◆ Consegna A:
Secondo il testo sul lavoro in Italia, quale quota degli occupati maggiorenni è colpita dal fenomeno dei working poor?

◆ Testo:

:::::

È di qualche giorno fa un titolone di
un rotocalco appartenente al gruppo GEDI e alla famiglia Agnelli che
annunciava la presenza di, udite udite, ben 90 mila posti di lavoro disponibili che non attendono altro che essere riempiti. La favoletta è ben nota, ma riteniamo utile raccontarla per chiarire qualche concetto e suggerire qualche linea interpretativa. Repetita iuvant: spendiamo allora qualche riga sulla propaganda che le testate, e spesso le ricerche accademiche, continuano a propinarci, per poi passare alle cose serie.
Il ritornello è ben noto, dicevamo:
in Italia il lavoro non mancherebbe, tutt’altro! Purtroppo, però, i
lavoratori non sono adeguatamente formati o, peggio, preferiscono
poltrire godendo di qualche ‘generoso’ sussidio. Le soluzioni
individuate sarebbero, tanto per cambiare, politiche dell’offerta
finalizzate alla formazione dei giovani alla manovalanza – invece che rincorrere i cavalieri, l’arme e gli amori –
e investimenti in politiche attive, vale a dire in tutte quelle azioni
volte a favorire l’incontro tra domanda e offerta di lavoro, piuttosto
che lo sperpero di risorse nei sussidi di disoccupazione, i quali non
incentiverebbero i cittadini a cercare attivamente un lavoro, lasciando
scoperte le ghiotte opportunità che gli imprenditori italiani
garantirebbero.
Sfatare la mendacia e l’opportunismo
di queste posizioni è utile e si può fare da diverse prospettive.
Innanzitutto, occorre ricordare che l’occupazione dipende
imprescindibilmente dalla dinamica dell’economia: in una fase di
stagnazione, in cui la domanda di beni e servizi arranca, il livello di
produzione sarà minore, e il processo produttivo necessiterà di meno
lavoratori. Risultato? Maggiore disoccupazione, indipendentemente dalle
caratteristiche dei lavoratori, come invece vogliono farci credere gli
alfieri del neoliberismo.
Si potrebbe inoltre obiettare che la
scelta di lavorare o meno possa essere legittimamente associata alla
retribuzione che quella posizione garantisce. A tal proposito, in Italia
l’andamento delle retribuzioni è stagnante da decenni, la quota salari
sul reddito nazionale è in caduta libera e un fenomeno tremendo come
quello dei working poor, lavoratori che percepiscono uno stipendio insufficiente a uscire dalla trappola della povertà, colpisce più del 12% degli occupati maggiorenni. Legare dunque la percezione di un sussidio alla ricerca del lavoro, come avviene nel caso del Reddito di Cittadinanza,
significa scaricare sul lavoratore l’onere di decidere quale sofferenza
patire: le continue ingiurie dei padroni che li accusano di pigrizia,
o un salario da fame.

:::::

◆ Materiale dell'esercizio:
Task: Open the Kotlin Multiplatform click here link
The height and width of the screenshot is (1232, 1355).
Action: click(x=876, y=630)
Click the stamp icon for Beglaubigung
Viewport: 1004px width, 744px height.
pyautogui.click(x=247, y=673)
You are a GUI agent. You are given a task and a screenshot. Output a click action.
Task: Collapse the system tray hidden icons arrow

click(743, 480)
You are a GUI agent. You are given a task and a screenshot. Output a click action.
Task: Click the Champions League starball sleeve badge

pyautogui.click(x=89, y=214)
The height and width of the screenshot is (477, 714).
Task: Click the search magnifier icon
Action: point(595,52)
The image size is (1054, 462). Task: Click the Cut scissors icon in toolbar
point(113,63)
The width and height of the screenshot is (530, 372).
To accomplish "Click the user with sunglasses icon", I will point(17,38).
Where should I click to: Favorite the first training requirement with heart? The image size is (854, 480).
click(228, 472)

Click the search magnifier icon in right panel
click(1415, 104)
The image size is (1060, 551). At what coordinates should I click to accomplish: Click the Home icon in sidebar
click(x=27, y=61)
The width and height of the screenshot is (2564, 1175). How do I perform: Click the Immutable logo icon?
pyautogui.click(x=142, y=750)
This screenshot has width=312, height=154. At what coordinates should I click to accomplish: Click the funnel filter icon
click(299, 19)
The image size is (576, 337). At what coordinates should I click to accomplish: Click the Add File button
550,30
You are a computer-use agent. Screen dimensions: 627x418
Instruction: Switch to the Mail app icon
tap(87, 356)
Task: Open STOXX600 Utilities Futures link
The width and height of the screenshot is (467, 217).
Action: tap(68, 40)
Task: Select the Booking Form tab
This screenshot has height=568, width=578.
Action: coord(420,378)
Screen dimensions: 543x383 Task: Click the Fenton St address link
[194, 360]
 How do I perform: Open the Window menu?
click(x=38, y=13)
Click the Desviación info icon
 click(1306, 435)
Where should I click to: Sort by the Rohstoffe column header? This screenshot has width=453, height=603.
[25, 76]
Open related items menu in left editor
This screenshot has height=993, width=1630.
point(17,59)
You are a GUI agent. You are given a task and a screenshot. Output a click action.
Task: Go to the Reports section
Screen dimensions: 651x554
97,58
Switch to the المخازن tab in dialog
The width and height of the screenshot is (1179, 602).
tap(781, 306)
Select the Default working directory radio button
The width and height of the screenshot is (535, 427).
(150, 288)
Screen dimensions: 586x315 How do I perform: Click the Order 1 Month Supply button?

:::::

◆ Consegna B:
Riscrivi identica la parte dell'elenco che va dalla sua prima riga fino alla riga che contiene "pyautogui.click(x=247, y=673)", incluse entrambe.

◆ Risposta A:
Più del 12% degli occupati maggiorenni.

◆ Risposta B:
Task: Open the Kotlin Multiplatform click here link
The height and width of the screenshot is (1232, 1355).
Action: click(x=876, y=630)
Click the stamp icon for Beglaubigung
Viewport: 1004px width, 744px height.
pyautogui.click(x=247, y=673)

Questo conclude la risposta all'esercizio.